Decoupling image time t and text time τ turns inference into trajectory selection in a 2D generative space. Fixing one modality recovers the conditional task; evolving both yields joint sampling.
Fix τ=1 (clean text). The model evolves only the image timestep — recovering high-fidelity text-to-image generation while preserving the pretrained image prior.
Fix t=1 (clean image). A discrete Edit-Flow insertion process grows a caption token-by-token in T5 vocabulary space — no autoregressive decoder needed.
Evolve t and τ together. The same backbone produces coherent image–text pairs from pure noise — co-denoising along any trajectory in the unit square.
Restrict the insertion process to a target span. A decoder-free interface for (image, question) → answer that uses exactly the same inference procedure.
Modern text-to-image diffusion models encode rich visual priors but expose them only through one-way, text-conditioned generation. Existing unified vision–language models derived from them recover bidirectional capability through large-scale joint pretraining or substantial retraining of the text pathway, discarding the strong image prior the text-to-image backbone already encodes.
We introduce FullFlow, a parameter-efficient recipe that upgrades a pretrained rectified-flow text-to-image model into a bidirectional vision–language generator by training only LoRA adapters and lightweight text heads. FullFlow keeps images in their native continuous flow and adds a discrete insertion process for text. Separate image and text timesteps turn inference into trajectory selection in a two-dimensional generative space, enabling text→image, image→text, joint sampling, and partial-text prediction with a single backbone.
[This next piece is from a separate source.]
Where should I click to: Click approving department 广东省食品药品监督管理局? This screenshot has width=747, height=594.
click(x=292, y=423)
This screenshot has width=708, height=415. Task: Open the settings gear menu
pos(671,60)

On Stable Diffusion 3 under an identical trainable-parameter count and matched LoRA rank, FullFlow improves text→image FID from 62.7 → 31.6 and image→text CIDEr from 2.0 → 99.4 over a LoRA equivalent of the previous SOTA (Dual Diffusion) at matched wall-clock time, while reducing peak VRAM from ~84 GB to ~38 GB and raising throughput by ~8× on two RTX A5000 GPUs in under 24h — training only ~5% of the backbone. The same recipe transfers to FLUX.1-dev and supports downstream VQA through partial-text generation.
Convert a pretrained text-to-image rectified-flow model into a bidirectional vision–language generator by training only LoRA adapters and lightweight text heads, while preserving the pretrained image prior.
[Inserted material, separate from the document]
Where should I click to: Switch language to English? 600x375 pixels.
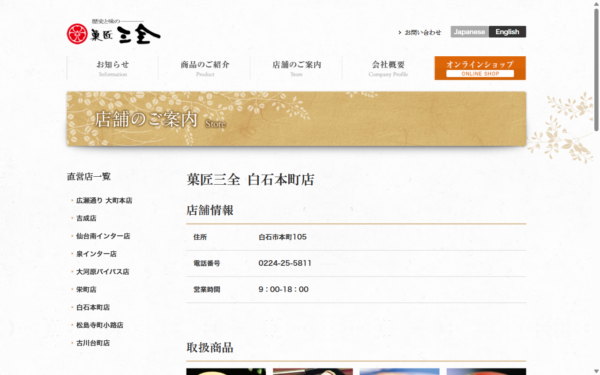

Keep images in the native continuous flow, add a discrete insertion process for text, and decouple image and text timesteps so conditional, joint, and partial-text generation become different trajectories in a single (t,τ) space.
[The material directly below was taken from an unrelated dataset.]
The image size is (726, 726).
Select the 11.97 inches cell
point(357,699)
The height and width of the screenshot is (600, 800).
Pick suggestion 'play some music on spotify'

On SD3 and FLUX.1-dev, outperform a matched Dual Diffusion-LoRA baseline on text→image retention and image→text quality, support downstream VQA, all while training on two commodity GPUs.
Images live in the native continuous rectified-flow latent space (image time t). Text lives in a discrete insertion process built on Edit Flows, with its own text time τ. A single shared backbone consumes both together — making the two modalities mutually informative at every forward pass.
We construct a controlled, matched baseline (DualDiff.-LoRA) on the same SD3 backbone, same LoRA rank, same data, same optimizer, and nearly identical trainable parameter count (136.8M vs. 136.1M). The two methods differ only in their cross-modal interface.
| Method | Text → Image | Image → Text | ||
|---|---|---|---|---|
| FID ↓ | CMMD ↓ | CIDEr ↑ | BERT-F1 ↑ | |
| DualDiff.-LoRA | 62.65 | 0.870 | 2.0 | −0.27 |
| FullFlow step-matched | 29.32 | 0.021 | 13.4 | 0.02 |
| FullFlow time-matched | 31.57 | 0.121 | 99.4 | 0.44 |
FID and CMMD are measured against the frozen base SD3 (prior preservation). CIDEr and BERT-F1 are measured against held-out Moondream captions on a 5k validation split.
Captions generated by FullFlow-SD3 via the discrete insertion process. The whole captioning interface is added with ~136M trainable parameters on top of frozen SD3 — no autoregressive decoder, no joint pretraining.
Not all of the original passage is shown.